>> Begin
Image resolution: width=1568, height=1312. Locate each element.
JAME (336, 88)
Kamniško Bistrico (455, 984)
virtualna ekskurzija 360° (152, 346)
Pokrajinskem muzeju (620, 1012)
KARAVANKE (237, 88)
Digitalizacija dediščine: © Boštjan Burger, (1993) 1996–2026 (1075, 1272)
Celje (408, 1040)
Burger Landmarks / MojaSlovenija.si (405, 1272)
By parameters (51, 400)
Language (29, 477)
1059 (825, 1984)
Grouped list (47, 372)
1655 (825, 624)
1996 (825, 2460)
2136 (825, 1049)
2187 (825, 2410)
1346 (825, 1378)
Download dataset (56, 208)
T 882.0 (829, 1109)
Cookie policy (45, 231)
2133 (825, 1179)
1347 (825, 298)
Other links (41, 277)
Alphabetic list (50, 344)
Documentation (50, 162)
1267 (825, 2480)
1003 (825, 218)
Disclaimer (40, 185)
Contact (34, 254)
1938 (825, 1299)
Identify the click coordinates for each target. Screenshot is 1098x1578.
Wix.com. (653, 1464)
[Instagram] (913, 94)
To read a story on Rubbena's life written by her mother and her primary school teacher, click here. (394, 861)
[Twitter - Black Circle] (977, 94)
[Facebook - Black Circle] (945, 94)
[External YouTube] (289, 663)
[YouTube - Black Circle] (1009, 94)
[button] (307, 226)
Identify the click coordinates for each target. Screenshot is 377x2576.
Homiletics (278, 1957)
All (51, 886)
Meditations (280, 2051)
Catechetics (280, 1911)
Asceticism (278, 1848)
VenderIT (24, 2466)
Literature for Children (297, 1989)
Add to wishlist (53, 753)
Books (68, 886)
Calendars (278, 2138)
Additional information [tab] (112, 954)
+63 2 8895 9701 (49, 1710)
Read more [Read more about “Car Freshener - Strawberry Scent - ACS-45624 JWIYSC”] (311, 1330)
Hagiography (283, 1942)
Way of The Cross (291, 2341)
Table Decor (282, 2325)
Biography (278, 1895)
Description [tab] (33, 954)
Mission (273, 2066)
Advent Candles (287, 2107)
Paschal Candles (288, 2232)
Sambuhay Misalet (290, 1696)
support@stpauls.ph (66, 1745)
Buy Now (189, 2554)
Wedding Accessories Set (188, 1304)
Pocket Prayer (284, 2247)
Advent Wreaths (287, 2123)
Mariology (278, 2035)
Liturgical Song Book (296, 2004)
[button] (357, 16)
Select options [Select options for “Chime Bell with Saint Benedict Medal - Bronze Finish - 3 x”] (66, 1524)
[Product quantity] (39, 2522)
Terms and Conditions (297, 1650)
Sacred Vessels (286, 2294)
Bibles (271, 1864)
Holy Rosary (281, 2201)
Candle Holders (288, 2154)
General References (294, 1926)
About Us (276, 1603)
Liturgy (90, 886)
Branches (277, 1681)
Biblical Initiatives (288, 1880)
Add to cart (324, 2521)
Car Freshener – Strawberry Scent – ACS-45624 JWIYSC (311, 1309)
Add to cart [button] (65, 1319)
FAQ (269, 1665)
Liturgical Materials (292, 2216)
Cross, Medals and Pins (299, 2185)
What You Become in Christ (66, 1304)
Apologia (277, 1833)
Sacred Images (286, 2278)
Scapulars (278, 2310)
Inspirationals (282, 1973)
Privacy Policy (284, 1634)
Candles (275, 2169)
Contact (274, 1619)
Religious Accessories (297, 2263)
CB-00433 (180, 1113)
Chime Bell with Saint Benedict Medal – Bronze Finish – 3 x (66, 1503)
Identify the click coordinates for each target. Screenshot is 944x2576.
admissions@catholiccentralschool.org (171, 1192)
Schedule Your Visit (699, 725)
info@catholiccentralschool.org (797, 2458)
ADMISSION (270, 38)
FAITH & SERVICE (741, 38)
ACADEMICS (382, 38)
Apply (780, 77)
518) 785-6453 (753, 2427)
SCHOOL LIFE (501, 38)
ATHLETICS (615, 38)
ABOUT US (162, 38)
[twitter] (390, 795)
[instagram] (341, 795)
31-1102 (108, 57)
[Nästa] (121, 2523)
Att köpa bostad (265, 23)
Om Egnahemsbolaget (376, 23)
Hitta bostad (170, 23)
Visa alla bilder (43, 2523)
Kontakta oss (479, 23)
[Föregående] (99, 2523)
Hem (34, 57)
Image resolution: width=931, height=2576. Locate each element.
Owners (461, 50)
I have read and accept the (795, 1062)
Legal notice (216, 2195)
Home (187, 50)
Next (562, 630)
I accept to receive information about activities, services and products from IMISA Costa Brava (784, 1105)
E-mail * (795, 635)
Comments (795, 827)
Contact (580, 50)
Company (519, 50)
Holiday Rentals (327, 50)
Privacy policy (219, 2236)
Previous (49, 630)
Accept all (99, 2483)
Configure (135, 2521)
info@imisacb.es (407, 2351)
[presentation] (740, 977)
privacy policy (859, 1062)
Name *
>> End
* _WHAT THE EXERCISE ASKS_: Rewrite the material above with "Cookie policy" changed to "Cookie settings" and nothing else altered.

* _IN RESPONSE_:
Image resolution: width=1568, height=1312. Locate each element.
JAME (336, 88)
Kamniško Bistrico (455, 984)
virtualna ekskurzija 360° (152, 346)
Pokrajinskem muzeju (620, 1012)
KARAVANKE (237, 88)
Digitalizacija dediščine: © Boštjan Burger, (1993) 1996–2026 (1075, 1272)
Celje (408, 1040)
Burger Landmarks / MojaSlovenija.si (405, 1272)
By parameters (51, 400)
Language (29, 477)
1059 (825, 1984)
Grouped list (47, 372)
1655 (825, 624)
1996 (825, 2460)
2136 (825, 1049)
2187 (825, 2410)
1346 (825, 1378)
Download dataset (56, 208)
T 882.0 (829, 1109)
Cookie settings (45, 231)
2133 (825, 1179)
1347 (825, 298)
Other links (41, 277)
Alphabetic list (50, 344)
Documentation (50, 162)
1267 (825, 2480)
1003 (825, 218)
Disclaimer (40, 185)
Contact (34, 254)
1938 (825, 1299)
Identify the click coordinates for each target. Screenshot is 1098x1578.
Wix.com. (653, 1464)
[Instagram] (913, 94)
To read a story on Rubbena's life written by her mother and her primary school teacher, click here. (394, 861)
[Twitter - Black Circle] (977, 94)
[Facebook - Black Circle] (945, 94)
[External YouTube] (289, 663)
[YouTube - Black Circle] (1009, 94)
[button] (307, 226)
Identify the click coordinates for each target. Screenshot is 377x2576.
Homiletics (278, 1957)
All (51, 886)
Meditations (280, 2051)
Catechetics (280, 1911)
Asceticism (278, 1848)
VenderIT (24, 2466)
Literature for Children (297, 1989)
Add to wishlist (53, 753)
Books (68, 886)
Calendars (278, 2138)
Additional information [tab] (112, 954)
+63 2 8895 9701 (49, 1710)
Read more [Read more about “Car Freshener - Strawberry Scent - ACS-45624 JWIYSC”] (311, 1330)
Hagiography (283, 1942)
Way of The Cross (291, 2341)
Table Decor (282, 2325)
Biography (278, 1895)
Description [tab] (33, 954)
Mission (273, 2066)
Advent Candles (287, 2107)
Paschal Candles (288, 2232)
Sambuhay Misalet (290, 1696)
support@stpauls.ph (66, 1745)
Buy Now (189, 2554)
Wedding Accessories Set (188, 1304)
Pocket Prayer (284, 2247)
Advent Wreaths (287, 2123)
Mariology (278, 2035)
Liturgical Song Book (296, 2004)
[button] (357, 16)
Select options [Select options for “Chime Bell with Saint Benedict Medal - Bronze Finish - 3 x”] (66, 1524)
[Product quantity] (39, 2522)
Terms and Conditions (297, 1650)
Sacred Vessels (286, 2294)
Bibles (271, 1864)
Holy Rosary (281, 2201)
Candle Holders (288, 2154)
General References (294, 1926)
About Us (276, 1603)
Liturgy (90, 886)
Branches (277, 1681)
Biblical Initiatives (288, 1880)
Add to cart (324, 2521)
Car Freshener – Strawberry Scent – ACS-45624 JWIYSC (311, 1309)
Add to cart [button] (65, 1319)
FAQ (269, 1665)
Liturgical Materials (292, 2216)
Cross, Medals and Pins (299, 2185)
What You Become in Christ (66, 1304)
Apologia (277, 1833)
Sacred Images (286, 2278)
Scapulars (278, 2310)
Inspirationals (282, 1973)
Privacy Policy (284, 1634)
Candles (275, 2169)
Contact (274, 1619)
Religious Accessories (297, 2263)
CB-00433 (180, 1113)
Chime Bell with Saint Benedict Medal – Bronze Finish – 3 x (66, 1503)
Identify the click coordinates for each target. Screenshot is 944x2576.
admissions@catholiccentralschool.org (171, 1192)
Schedule Your Visit (699, 725)
info@catholiccentralschool.org (797, 2458)
ADMISSION (270, 38)
FAITH & SERVICE (741, 38)
ACADEMICS (382, 38)
Apply (780, 77)
518) 785-6453 (753, 2427)
SCHOOL LIFE (501, 38)
ATHLETICS (615, 38)
ABOUT US (162, 38)
[twitter] (390, 795)
[instagram] (341, 795)
31-1102 (108, 57)
[Nästa] (121, 2523)
Att köpa bostad (265, 23)
Om Egnahemsbolaget (376, 23)
Hitta bostad (170, 23)
Visa alla bilder (43, 2523)
Kontakta oss (479, 23)
[Föregående] (99, 2523)
Hem (34, 57)
Image resolution: width=931, height=2576. Locate each element.
Owners (461, 50)
I have read and accept the (795, 1062)
Legal notice (216, 2195)
Home (187, 50)
Next (562, 630)
I accept to receive information about activities, services and products from IMISA Costa Brava (784, 1105)
E-mail * (795, 635)
Comments (795, 827)
Contact (580, 50)
Company (519, 50)
Holiday Rentals (327, 50)
Privacy policy (219, 2236)
Previous (49, 630)
Accept all (99, 2483)
Configure (135, 2521)
info@imisacb.es (407, 2351)
[presentation] (740, 977)
privacy policy (859, 1062)
Name *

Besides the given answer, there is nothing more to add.